A neonatal growth chart is a tool used by physicians to monitor the physical development of infants in the first month following their birth. The chart generally takes the form of a gender-specific graph which is marked with curves indicating a range of national or international percentiles for neonatal length, weight, and head circumference. Plotting an infant’s measurements on a neonatal growth chart allows physicians to monitor that infant’s growth rate and to determine how that rate compares to that of other infants of the same age. These charts can be useful in determining whether an infant’s growth is progressing normally.
Usually, a neonatal growth chart takes the shape of a graph which displays age on one axis and head circumference, weight, or length on its other axis. Instead of age, some versions may feature weight on one axis and length on the other. Often, a single neonatal growth chart actually features two graphs, one which shows head circumference for age data, and the other which shows either weight for length, weight for age, or length for age data. As girls and boys generally develop at different rates, the charts are gender-specific.

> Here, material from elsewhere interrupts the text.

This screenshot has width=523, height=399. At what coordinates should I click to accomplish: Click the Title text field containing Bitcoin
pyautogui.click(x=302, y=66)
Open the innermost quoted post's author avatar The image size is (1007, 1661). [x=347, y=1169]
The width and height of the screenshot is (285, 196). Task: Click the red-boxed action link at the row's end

The graph of each neonatal growth chart is premarked with curved lines which indicate national or international percentiles for head circumference, length, and weight. In other words, it shows the normal range of measurements for neonatal infants in that country or in a number of similar countries, depending on the particular chart. By plotting an infant’s measurements on a chart, a physician can observe how the infant’s physical development compares to that of other infants. If the chart shows that the infant’s weight falls on the 90th percentile curve of the weight-for-age graph, for instance, that infant weighs more than 90 percent of infants of identical age.

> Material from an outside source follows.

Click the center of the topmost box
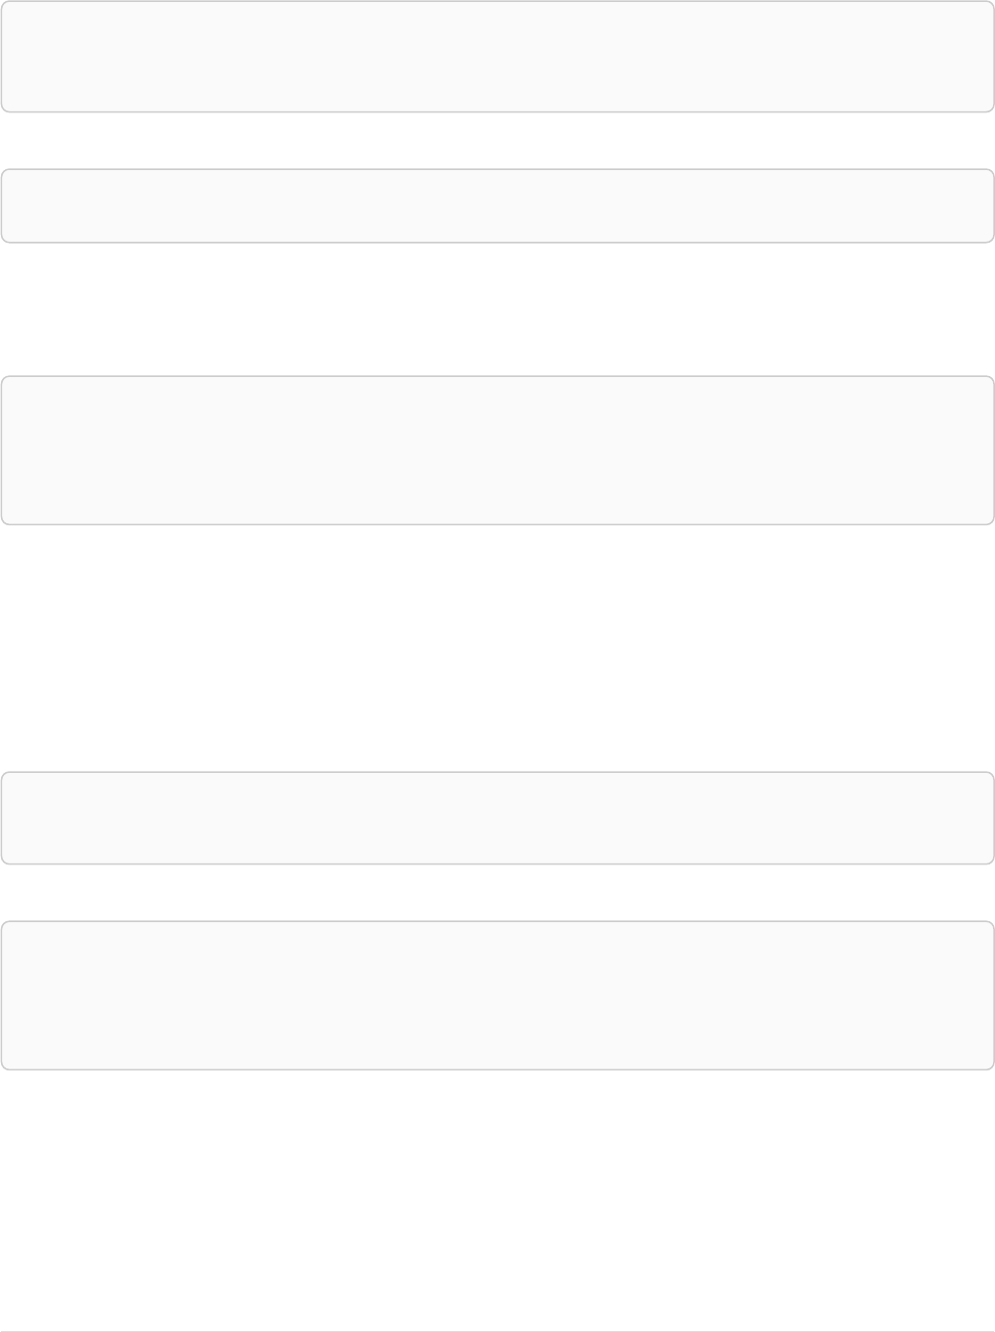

It is critical to understand that, in isolation, these percentile figures do not always indicate whether a neonatal infant is healthy or unhealthy. Factors like heredity and nutrition can influence size, and an infant whose length falls on the 10th percentile curve, for instance, is not necessarily less healthy than an infant who falls on the 80th percentile curve. It is more important that an infant continues to follow roughly the same curve as he grows. In other words, a head circumference that continues to fall on the 5th percentile curve each time it is measured can be perfectly normal. Head circumference that suddenly jumps from the 5th percentile to the 50th percentile, on the other hand, may signal a developmental disorder.